Let's consider one fundamental concept of (linear) correlation, covariance (which is Pearson's correlation coefficient "un-standardized"). For two discrete random variables $X$ and $Y$ with probability mass functions $p(x)$, $p(y)$ and joint pmf $p(x,y)$ we have
$$\operatorname{Cov}(X,Y) = E(XY) - E(X)E(Y) = \sum_{x,y}p(x,y)xy - \left(\sum_xp(x)x\right)\cdot \left(\sum_yp(y)y\right)$$
$$\Rightarrow \operatorname{Cov}(X,Y) = \sum_{x,y}\left[p(x,y)-p(x)p(y)\right]xy$$
The Mutual Information between the two is defined as
$$I(X,Y) = E\left (\ln \frac{p(x,y)}{p(x)p(y)}\right)=\sum_{x,y}p(x,y)\left[\ln p(x,y)-\ln p(x)p(y)\right]$$
Compare the two: each contains a point-wise "measure" of "the distance of the two rv's from independence" as it is expressed by the distance of the joint pmf from the product of the marginal pmf's: the $\operatorname{Cov}(X,Y)$ has it as difference of levels, while $I(X,Y)$ has it as difference of logarithms.
And what do these measures do? In $\operatorname{Cov}(X,Y)$ they create a weighted sum of the product of the two random variables.

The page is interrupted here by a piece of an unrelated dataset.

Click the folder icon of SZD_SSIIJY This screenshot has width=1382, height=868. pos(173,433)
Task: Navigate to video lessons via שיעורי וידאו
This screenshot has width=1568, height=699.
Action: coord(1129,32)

In $I(X,Y)$ they create a weighted sum of their joint probabilities.
So with $\operatorname{Cov}(X,Y)$ we look at what non-independence does to their product, while in $I(X,Y)$ we look at what non-independence does to their joint probability distribution.
Reversely, $I(X,Y)$ is the average value of the logarithmic measure of distance from independence, while $\operatorname{Cov}(X,Y)$ is the weighted value of the levels-measure of distance from independence, weighted by the product of the two rv's.

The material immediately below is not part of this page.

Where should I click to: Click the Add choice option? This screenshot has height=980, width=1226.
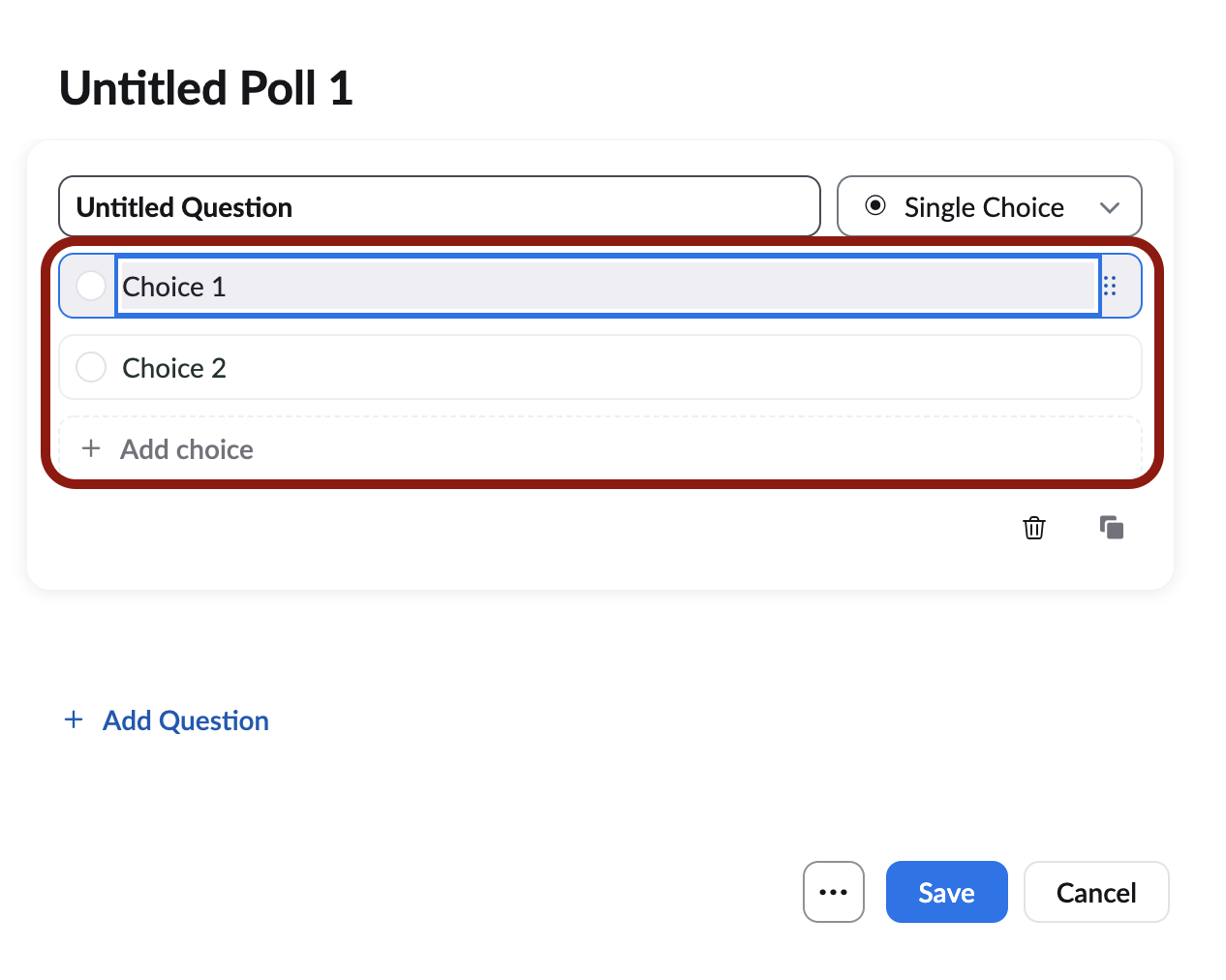[x=186, y=448]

So the two are not antagonistic—they are complementary, describing different aspects of the association between two random variables. One could comment that Mutual Information "is not concerned" whether the association is linear or not, while Covariance may be zero and the variables may still be stochastically dependent. On the other hand, Covariance can be calculated directly from a data sample without the need to actually know the probability distributions involved (since it is an expression involving moments of the distribution), while Mutual Information requires knowledge of the distributions, whose estimation, if unknown, is a much more delicate and uncertain work compared to the estimation of Covariance.
Best Answer
I think you should distinguish between categorical (discrete) data and continuous data.
For continuous data, Pearson correlation measures a linear (monotonic) relationship, rank correlation a monotonic relationship.

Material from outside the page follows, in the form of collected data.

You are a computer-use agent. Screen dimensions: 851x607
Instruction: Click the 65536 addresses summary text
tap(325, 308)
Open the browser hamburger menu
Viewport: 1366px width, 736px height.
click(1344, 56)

MI on the other hand "detects" any relationship. This is normally not what you are interested in and/or is likely to be noise. In particular, you have to estimate the density of the distribution. But since it is continuous, you would first create a histogram [discrete bins], and then calculate MI. But since MI allows for any relationship, the MI will change as you use smaller bins (i.e. so you allow more wiggles). So you can see that the estimation of MI will be very unstable, not allowing you to put any confidence intervals on the estimate etc. [Same goes if you do a continuous density estimate.] Basically there are too many things to estimate before actually calculating the MI.
Categorical data on the other hand fits quite nicely into MI framework (see G-test), and there is not much to choose between G-test and chi-squared.